EADDRINUSE (port already in use)

What it means: the app tries to bind the same network port twice. Why it happens: two servers are started in the code, or a listener/app.listen(...) call gets created again inside an event handler (for example, on every request or every reconnect) instead of once at startup. How to fix:
  1. Bind one webserver, once, listening on port 80.
  2. Search your code for more than one .listen() (Node) or run() (Python/Flask/Django) call and remove the duplicate.
  3. Make sure the listen call sits at the top level of your startup file, not inside a callback that can fire more than once.
Square Cloud dynamic apps must bind to host 0.0.0.0 and port 80. Binding to localhost/127.0.0.1 or any other port causes a site timeout instead.

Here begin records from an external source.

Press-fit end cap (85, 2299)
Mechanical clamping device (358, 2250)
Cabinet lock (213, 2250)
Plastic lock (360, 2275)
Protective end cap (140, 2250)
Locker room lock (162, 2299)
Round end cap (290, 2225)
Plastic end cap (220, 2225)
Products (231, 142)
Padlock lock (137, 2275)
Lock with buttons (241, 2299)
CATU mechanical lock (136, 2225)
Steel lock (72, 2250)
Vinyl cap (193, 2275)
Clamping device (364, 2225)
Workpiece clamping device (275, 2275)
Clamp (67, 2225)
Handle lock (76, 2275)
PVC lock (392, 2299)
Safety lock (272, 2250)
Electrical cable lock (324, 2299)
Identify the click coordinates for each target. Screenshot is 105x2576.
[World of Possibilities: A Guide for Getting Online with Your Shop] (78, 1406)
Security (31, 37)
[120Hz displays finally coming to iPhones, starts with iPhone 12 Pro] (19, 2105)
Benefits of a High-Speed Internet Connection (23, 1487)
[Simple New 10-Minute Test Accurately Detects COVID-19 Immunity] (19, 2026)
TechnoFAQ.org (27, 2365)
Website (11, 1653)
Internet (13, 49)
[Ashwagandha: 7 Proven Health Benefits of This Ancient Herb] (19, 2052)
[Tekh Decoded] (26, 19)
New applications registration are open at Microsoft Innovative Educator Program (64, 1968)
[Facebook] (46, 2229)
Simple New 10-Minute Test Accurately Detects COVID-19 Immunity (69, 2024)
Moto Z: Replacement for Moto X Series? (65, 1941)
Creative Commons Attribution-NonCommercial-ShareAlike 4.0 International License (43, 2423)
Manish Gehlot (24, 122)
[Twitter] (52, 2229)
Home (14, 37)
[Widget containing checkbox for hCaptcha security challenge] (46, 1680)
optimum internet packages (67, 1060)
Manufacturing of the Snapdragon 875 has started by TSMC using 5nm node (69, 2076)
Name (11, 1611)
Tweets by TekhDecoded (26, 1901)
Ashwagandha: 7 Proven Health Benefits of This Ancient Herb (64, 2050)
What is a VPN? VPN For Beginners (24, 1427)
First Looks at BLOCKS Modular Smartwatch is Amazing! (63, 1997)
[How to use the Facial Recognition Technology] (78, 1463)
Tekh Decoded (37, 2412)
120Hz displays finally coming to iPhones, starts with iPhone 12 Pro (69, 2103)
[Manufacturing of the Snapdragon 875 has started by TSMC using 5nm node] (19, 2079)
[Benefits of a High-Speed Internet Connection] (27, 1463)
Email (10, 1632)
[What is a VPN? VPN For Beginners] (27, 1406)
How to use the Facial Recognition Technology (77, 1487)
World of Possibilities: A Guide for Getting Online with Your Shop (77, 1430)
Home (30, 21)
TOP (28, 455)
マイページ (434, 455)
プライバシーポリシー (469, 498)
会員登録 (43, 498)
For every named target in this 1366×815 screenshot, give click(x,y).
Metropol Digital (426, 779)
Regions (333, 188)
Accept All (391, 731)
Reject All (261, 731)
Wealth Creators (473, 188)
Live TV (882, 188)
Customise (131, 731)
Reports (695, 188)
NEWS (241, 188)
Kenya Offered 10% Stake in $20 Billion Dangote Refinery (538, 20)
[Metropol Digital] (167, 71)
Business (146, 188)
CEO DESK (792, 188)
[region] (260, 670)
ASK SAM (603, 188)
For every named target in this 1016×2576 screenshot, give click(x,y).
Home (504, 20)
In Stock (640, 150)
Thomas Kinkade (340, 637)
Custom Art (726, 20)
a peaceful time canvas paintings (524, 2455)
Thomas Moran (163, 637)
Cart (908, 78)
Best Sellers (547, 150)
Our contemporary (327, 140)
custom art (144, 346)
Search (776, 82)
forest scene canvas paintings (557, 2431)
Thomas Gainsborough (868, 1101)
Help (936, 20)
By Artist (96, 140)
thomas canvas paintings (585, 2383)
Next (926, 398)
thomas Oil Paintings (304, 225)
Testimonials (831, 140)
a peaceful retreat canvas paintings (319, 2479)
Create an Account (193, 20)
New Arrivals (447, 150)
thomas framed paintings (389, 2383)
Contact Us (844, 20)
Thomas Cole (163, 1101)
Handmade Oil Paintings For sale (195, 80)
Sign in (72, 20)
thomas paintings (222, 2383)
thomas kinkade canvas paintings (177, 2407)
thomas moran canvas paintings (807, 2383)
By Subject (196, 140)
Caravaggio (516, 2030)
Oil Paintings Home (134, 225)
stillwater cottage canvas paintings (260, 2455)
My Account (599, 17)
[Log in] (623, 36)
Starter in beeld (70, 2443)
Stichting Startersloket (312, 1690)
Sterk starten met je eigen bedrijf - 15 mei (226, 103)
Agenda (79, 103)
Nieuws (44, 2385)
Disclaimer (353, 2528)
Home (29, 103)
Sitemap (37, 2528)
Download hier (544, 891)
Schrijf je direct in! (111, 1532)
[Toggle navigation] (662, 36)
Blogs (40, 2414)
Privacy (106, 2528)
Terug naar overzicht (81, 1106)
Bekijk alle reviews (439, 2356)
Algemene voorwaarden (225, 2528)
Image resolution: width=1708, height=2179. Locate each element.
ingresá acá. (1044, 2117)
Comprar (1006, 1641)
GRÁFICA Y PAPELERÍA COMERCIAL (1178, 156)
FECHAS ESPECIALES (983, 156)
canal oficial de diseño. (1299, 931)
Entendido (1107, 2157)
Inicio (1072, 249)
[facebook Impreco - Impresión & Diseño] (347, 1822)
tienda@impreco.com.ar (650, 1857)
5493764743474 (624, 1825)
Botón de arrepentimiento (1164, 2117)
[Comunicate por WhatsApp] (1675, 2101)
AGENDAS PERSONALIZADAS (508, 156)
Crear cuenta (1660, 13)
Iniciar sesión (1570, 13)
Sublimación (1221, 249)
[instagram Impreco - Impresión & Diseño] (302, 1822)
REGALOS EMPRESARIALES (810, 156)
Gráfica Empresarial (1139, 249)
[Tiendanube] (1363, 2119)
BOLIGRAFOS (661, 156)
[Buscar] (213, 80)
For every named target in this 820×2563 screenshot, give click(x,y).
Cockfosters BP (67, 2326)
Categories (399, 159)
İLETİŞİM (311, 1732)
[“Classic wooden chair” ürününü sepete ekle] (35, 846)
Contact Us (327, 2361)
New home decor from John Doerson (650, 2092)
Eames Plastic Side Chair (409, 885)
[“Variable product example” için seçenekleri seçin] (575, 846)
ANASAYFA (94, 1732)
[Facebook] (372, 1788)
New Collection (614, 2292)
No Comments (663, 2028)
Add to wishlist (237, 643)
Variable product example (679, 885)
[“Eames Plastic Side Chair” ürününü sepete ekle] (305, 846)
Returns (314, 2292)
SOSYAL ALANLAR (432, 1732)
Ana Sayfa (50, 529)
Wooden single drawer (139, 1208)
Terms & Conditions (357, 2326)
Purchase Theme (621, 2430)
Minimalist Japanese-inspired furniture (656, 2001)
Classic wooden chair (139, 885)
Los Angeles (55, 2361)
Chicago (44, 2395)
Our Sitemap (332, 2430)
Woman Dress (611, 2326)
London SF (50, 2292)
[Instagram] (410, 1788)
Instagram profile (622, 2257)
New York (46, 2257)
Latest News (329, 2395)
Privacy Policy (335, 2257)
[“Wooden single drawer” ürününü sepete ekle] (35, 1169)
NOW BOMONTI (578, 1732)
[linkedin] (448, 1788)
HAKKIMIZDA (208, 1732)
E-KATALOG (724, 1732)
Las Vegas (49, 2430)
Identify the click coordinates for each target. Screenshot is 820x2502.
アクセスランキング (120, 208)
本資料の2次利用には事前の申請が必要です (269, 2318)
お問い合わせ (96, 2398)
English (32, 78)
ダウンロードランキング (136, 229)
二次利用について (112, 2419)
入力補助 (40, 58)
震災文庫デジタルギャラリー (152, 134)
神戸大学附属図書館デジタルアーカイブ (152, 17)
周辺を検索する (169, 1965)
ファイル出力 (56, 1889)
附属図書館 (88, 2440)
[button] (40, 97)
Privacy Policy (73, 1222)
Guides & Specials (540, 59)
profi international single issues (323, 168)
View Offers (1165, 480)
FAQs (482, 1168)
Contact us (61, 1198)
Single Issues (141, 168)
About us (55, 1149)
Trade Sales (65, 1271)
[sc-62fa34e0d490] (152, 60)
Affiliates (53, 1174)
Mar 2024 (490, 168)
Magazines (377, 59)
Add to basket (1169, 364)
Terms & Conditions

”Cannot find module” (Node.js) and ModuleNotFoundError (Python)

What it means: a package your code imports is missing from the dependencies file. Why it happens: the library isn’t listed in package.json’s dependencies (Node) or in requirements.txt/pyproject.toml (Python), so it never gets installed on the platform, even if it works on your machine. How to fix:
  1. Add the missing package to the dependencies file with a valid version.
  2. Confirm the dependencies file itself is included in the .zip you uploaded.
  3. Restart the application. For Node.js, a clean reinstall requires wiping node_modules first (delete it and package-lock.json, then restart) so the platform reinstalls from a clean state.

INVALID_DEPENDENCY

What it means: the deploy failed because an entry in your dependencies file doesn’t exist or points to an invalid/unavailable version. How to fix: open package.json / requirements.txt / pyproject.toml, fix the misspelled package name or version range for the flagged entry, and redeploy.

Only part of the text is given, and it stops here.